The laser transmitting unit determines the target frequency used by itself according to a frequency used by other laser transmitting units recorded in the frequency information library, and updates the frequency information library by using the target frequency, wherein the target frequency Different from the frequency used by the other laser emitting units;

Receiving a frequency transmitted by the base station, and using the received frequency as the target frequency, wherein the base station is configured to perform frequency allocation for the connected laser transmitting unit, and the frequency allocated to each connected laser transmitting unit is mutually Not the same.
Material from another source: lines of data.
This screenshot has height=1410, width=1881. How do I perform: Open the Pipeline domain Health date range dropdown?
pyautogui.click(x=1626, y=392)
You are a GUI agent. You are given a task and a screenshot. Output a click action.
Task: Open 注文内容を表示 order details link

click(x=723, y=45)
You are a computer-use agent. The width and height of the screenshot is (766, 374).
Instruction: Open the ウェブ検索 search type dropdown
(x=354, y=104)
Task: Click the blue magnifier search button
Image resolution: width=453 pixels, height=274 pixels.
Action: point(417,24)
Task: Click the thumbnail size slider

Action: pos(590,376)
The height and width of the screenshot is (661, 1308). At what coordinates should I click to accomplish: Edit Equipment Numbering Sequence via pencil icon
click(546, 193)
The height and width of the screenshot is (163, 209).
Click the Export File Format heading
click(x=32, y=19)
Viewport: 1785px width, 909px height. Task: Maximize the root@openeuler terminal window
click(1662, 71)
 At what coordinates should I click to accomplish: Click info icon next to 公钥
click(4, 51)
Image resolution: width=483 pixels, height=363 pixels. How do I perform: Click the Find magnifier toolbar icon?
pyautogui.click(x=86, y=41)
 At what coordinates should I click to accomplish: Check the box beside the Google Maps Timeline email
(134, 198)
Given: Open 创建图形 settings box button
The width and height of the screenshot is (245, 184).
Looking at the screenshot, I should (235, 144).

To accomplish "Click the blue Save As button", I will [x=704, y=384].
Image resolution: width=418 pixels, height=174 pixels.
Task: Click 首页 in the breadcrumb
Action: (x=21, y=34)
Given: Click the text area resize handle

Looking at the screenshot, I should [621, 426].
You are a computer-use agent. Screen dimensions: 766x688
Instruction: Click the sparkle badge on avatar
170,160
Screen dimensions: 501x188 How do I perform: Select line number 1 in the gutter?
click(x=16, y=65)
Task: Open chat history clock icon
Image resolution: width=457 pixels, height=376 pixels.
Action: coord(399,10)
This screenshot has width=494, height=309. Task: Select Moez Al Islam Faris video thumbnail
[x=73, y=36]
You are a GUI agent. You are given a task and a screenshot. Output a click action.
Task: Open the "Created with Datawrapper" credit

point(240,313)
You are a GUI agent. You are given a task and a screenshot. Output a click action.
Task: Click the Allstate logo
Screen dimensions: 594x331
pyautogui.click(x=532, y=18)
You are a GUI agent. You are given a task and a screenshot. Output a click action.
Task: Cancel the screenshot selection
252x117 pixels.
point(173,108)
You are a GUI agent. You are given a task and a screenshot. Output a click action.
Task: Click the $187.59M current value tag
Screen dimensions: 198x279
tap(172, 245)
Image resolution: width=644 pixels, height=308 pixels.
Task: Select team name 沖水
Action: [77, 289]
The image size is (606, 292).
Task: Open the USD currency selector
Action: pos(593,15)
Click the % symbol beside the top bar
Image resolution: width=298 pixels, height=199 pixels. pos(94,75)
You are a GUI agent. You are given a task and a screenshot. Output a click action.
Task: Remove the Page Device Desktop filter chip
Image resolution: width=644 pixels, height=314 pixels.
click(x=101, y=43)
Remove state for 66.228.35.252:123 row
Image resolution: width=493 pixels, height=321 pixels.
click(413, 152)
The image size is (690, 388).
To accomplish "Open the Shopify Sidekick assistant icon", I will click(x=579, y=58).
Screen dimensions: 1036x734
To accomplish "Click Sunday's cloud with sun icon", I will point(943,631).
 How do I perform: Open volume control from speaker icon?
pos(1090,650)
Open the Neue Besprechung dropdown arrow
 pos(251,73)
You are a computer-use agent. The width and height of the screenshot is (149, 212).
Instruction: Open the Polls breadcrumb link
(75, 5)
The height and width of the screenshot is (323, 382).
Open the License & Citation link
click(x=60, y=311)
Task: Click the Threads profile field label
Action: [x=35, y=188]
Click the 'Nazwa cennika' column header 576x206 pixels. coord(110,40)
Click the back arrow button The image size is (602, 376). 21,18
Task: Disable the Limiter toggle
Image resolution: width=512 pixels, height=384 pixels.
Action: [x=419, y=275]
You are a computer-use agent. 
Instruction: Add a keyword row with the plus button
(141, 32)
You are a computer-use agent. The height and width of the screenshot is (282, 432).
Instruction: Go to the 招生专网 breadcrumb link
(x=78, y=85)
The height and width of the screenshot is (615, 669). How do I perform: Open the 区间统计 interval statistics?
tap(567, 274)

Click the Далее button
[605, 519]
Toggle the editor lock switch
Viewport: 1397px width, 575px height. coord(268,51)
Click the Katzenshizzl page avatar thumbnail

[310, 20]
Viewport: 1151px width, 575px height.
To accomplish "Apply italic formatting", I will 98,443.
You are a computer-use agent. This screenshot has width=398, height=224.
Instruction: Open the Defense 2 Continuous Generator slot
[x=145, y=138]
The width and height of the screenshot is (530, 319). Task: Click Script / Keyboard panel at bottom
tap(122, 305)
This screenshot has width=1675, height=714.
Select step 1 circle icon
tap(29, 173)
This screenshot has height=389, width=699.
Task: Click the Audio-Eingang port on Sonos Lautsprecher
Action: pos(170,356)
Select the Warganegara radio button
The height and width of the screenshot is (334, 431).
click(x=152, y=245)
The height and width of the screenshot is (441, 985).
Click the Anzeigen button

The system according to claim 6, wherein each of said laser emitting units is configured to modulate a laser emission current with pseudo-random codes different from each other, generate a current pulse sequence, and perform carrier on said current pulse sequence Modulating to generate the laser signal;

Each of the laser receiving units is configured to sequentially perform coherent wave demodulation and filtering on the echo signals received by itself, and utilize pseudo-random used in generating the laser signals by the laser transmitting unit corresponding to itself. The pseudo-random code with the same code is subjected to despreading processing of the filtered signal to obtain an echo signal matching the laser signal emitted by the laser emitting unit corresponding thereto.
The system according to claim 6, wherein when the times at which the plurality of laser emitting units emit laser signals are different from each other, a time interval between adjacent two emission times is greater than a farthest distance in the laser emitting unit The round trip time of the signal at the ranging distance.